##### Text shown

I don't even really know why...
I try to not show it, try to be like I always seem to be--happy and lively--, so people won't ask me stupid questions about homesickness and all this crap--that's not it. It might be a little tiny part of it somewhere deep inside of me but mainly that's not it!

I hate going to school, cause none of my real friends are there.
Everyday the same classes with the same stupid people asking the same stupid questions

[do you speak german? --what do you think-GOSH!-idiot!
How do you say my name in german? --names don't change, damnit!
Do you have trains in Germany? --I live in Germany, not on the moon!!]

My mom always said there is no single dumb question, well if that isn't dumb what is it then? Hidden Intelligence just waiting to be let out?

I guess not even moms know everything...lol

Broke up with my boyfriend in Germany yesterday. I thought about that a very long time and I figured that I simply don't love him anymore...hope I did the right thing. I didn't want to fool him telling him I love him when it's not true...and it hurts saying I love u when you don't mean it.

##########

* **Tasks**
A - Format the records from their first line through the line containing "center [98, 472].", inclusive, as a JSON list of strings with one string per line and blank lines omitted.
B - Resume the diary entry about school and homesickness, writing on from its last sentence.
The text and the records were taken from separate sources.

##### Records for this task

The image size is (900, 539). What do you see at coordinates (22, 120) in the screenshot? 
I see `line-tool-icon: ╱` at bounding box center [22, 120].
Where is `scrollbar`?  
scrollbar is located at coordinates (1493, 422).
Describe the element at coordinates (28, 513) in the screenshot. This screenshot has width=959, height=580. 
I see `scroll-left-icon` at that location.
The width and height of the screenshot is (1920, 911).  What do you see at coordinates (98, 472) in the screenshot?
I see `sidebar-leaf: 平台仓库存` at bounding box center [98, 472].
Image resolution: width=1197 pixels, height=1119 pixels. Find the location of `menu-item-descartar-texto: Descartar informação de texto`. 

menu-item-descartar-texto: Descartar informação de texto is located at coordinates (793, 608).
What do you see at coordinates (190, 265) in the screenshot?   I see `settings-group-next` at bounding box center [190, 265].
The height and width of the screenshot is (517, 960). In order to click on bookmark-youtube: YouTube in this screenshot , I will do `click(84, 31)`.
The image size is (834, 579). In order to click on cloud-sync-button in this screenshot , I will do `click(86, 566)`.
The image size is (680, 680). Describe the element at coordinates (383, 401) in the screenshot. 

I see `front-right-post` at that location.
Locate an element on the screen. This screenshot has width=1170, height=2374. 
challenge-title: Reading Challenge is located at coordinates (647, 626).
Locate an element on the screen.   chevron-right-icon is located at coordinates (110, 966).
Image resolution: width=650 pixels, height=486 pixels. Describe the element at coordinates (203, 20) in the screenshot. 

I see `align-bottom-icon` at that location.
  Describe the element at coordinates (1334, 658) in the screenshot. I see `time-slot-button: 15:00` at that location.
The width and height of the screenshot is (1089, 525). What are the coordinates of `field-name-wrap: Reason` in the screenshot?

##########

* **Per-task outputs**
A -
[
  "The image size is (900, 539). What do you see at coordinates (22, 120) in the screenshot? ",
  "I see `line-tool-icon: ╱` at bounding box center [22, 120].",
  "Where is `scrollbar`?  ",
  "scrollbar is located at coordinates (1493, 422).",
  "Describe the element at coordinates (28, 513) in the screenshot. This screenshot has width=959, height=580. ",
  "I see `scroll-left-icon` at that location.",
  "The width and height of the screenshot is (1920, 911).  What do you see at coordinates (98, 472) in the screenshot?",
  "I see `sidebar-leaf: 平台仓库存` at bounding box center [98, 472]."
]

B -
I don't know what happened, maybe it's because I'm so far away from him and experienced so many new things, that these feelings kinda stopped my feelings for him...
I hope it's not too hard for him...I feel so sorry but that doesn't do anything for him,I know that...
And I know, that he was my first real love...

anyways

gotta go to bed now
gettin' ready for another day dealing with things I don't want do deal with...

But does somebody ask me what I want? Do I have a choice?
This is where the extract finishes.